■ Text provided
☆ ☆ ☆ ☆ ☆ ☆ ☆

Unboxing is huge at least for physics; my last prototype from the programming with managed time work had to hack it in without the DLR or static types; it was just necessary (and unboxing without static types requires specializing each execution, yuck!). How do you compare non-functioning with functioning? And when unboxing is such a standard optimization these days, why do you need to more than just mention that it must be done? But really, I want to mention unboxing because it is a nice motivation for types and we actually do it (type based optimizations are not some potential thing, it is a real thing that is done).

At the end of the day, what you are asking for are comparisons between my own prototypes, and that would just be dishonest. I see people comparing against themselves when they have novel systems with no true points of comparisons to appear rigorous, and there is nothing to learn in those tables! My goal is to build a working system, and I have some tricks to eliminate some of the enormous overhead of dependency tracing, versioning, and re-execution (slow/fast paths). But until I claim my X is faster than someone else's Y, there is no point to talk about numbers without any point of comparison. I know the standard is dishonesty: either record some meaningless numbers or hide the limits of your system. But no.

The PL community isn't really interested in this kind of work. I'm 100% focused on release, so no more papers until release.

I'm pushing for a product (an app...) and a OSS release, but I'm still waiting for approval (and even then, how many reviewers run windows?). Anyways, thanks for the feedback!

☆ ☆ ☆ ☆ ☆ ☆ ☆

■ Recorded information

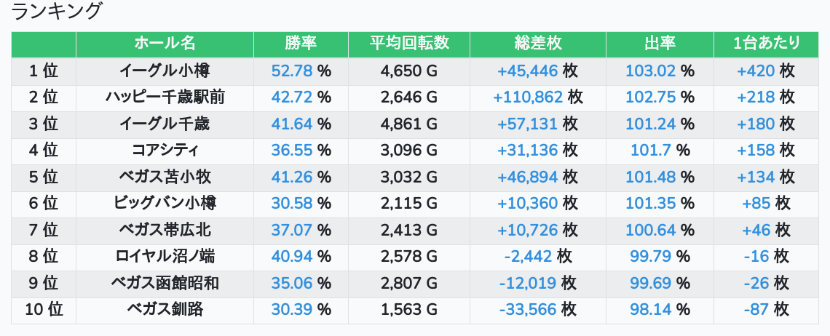
Task: Select the イーグル千歳 hall name
Action: pos(165,124)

☆ ☆ ☆ ☆ ☆ ☆ ☆

■ Goal 1
According to the forum post, what does unboxing without static types require?
■ Goal 2
Name every kind of overhead that the author of the forum post says they have tricks to eliminate.
■ Goal 3
Carry the forum post forward from its last sentence.
The material is not needed for what follows.

■ Task output 1
It requires specializing each execution.

■ Task output 2
Dependency tracing, versioning, and re-execution.

■ Task output 3
Types, benchmarks

The workflow I would envision with a row-variable-based-system on the examples you show is the following:

1. Infer the type of expressions as open structural types, eg. < animate: 'a -> unit; .. > ('a denotes a yet-unknown type variable, and ... indicates that the actual type may have more methods than that). At this point you don't known which implementation of "animate" will be called and thus cannot show any visualization.

2. Inspect the set of classes known to the whole program, and use whatever heuristic you use (eg. as few extra methods as possible) to select a compatible one. You can fail where there is none, or just not show anything yet. (This corresponds to a nominalization transformation, in a sense)

3. Refine the type of the inferred code with the new type information gained from the arbitrary choice ("in fact animate expects a color"), rinse and repeat.

Not sure about your "add members to types after the fact" point, but is that demonstrated in the essay as it stands? (Is it about using new methods on a variable with a previously inferred type? Or adding new methods to an existing class? Why is recompilation a problem in the context of live programming where the program is constantly changing anyway?)

I see people comparing against themselves when they have novel systems with no true points of comparisons to appear rigorous, and there is nothing to learn in those tables!

I disagree. A mistake people often do is premature optimization, in the form of implementing sophistication that was in fact not needed to reach their goal. Asking them to validate the fact that the sophistication was indeed necessary (by objectively comparing "system without trick T" with "system with trick T") is an effective way to ensure this. Of course the result you get is local: "the author was right to use T in this context". It does not tell you that all good solutions must use T (maybe there was a fundamental problem in the system, whose resolution would make T unnecessary) or that T makes the system competitive with the rest of the world; but that is not the purpose of this test. If you want me to pay attention to unboxing, you should first convince me that it actually matters.

On the other hand you are right that tables of numbers are boring when the answer is just a binary "yes, useful" or "no, does not matter". Feel free to condense table of numbers all going in the same direction into a few scalars: "adding unboxing always speed programs up, with a geometric average speedup of 5X on numeric programs".

How do you compare non-functioning with functioning?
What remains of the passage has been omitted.